Ketika lapangan lompat Paris bergemuruh di Amerika Simone Biles untuk medali emas ketiganya di Olimpiade 2024, salah satu yang memuji, sebenarnya, adalah A Chang-oke, lawan dari Korea Utara.
Lomba wanita pada hari Sabtu terakhir kali menyaksikan Korea Utara menawarkan kesepakatan dengan musuh-musuhnya, Korea Selatan dan Amerika Serikat.
An, 21 tahun, tersenyum dan melambai ke arah kamera televisi dan memeluk tidak kurang dari satu individu finalis - hubungan yang menarik dengan orang luar oleh seorang wanita muda yang diharapkan dapat melakukan lompat jauh sambil dengan susah payah dikawal dalam perjalanannya jauh dari rumah.
Pilihan Pyongyang untuk mengirim para pesaingnya ke Olimpiade ini – dua di antaranya bahkan berfoto selfie dengan para pesaingnya dari Korea Selatan – telah meningkatkan kepercayaan bahwa keadaan misterius tersebut pada tingkat tertentu dapat berlanjut kembali setelah sekian lama mengalami keterpisahan.

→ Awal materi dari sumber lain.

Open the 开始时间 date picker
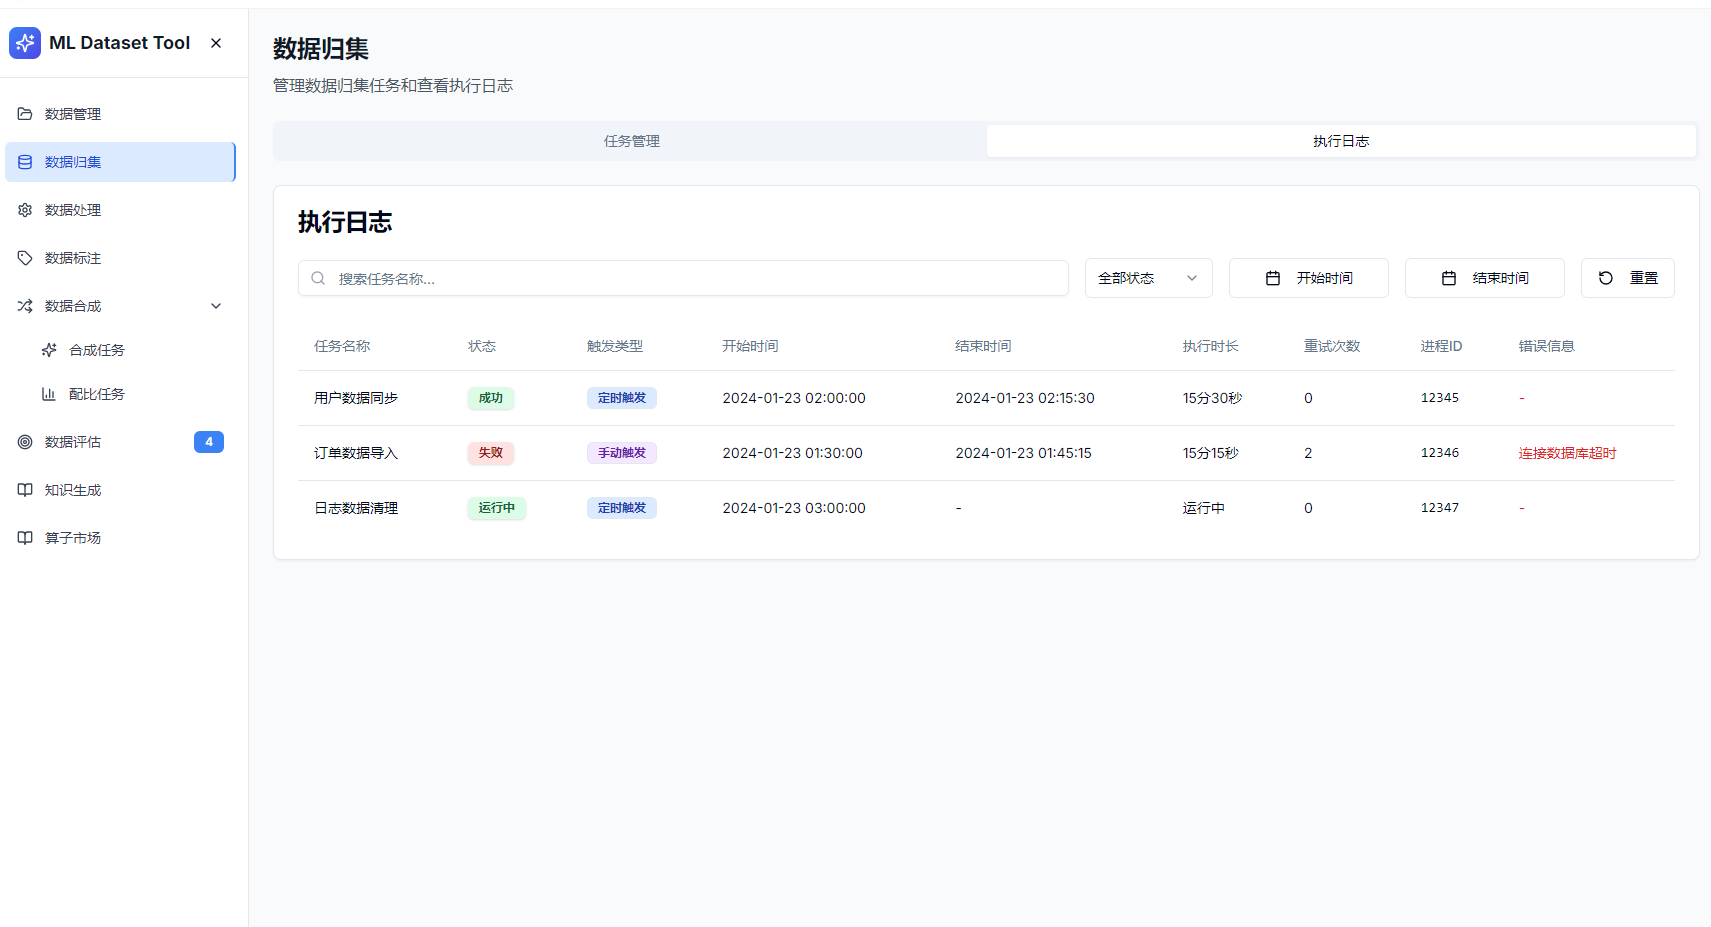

Jika mempertimbangkan semuanya, hal ini terjadi setelah periode pemanasan dimana Korea Utara mengirimkan balon berisi sampah ke Korea Selatan.
Diberitakan dari Pria4d dalam sebuah media yang bernama diarioesports.comPartisipasi Korea Utara dalam Olimpiade ini menandakan kembalinya “luar biasa” ke kancah internasional, kata Jean H Lee, mantan jurnalis Associated Press yang membuka biro pertama kantor berita AS di ibu kota Korea Utara, Pyongyang.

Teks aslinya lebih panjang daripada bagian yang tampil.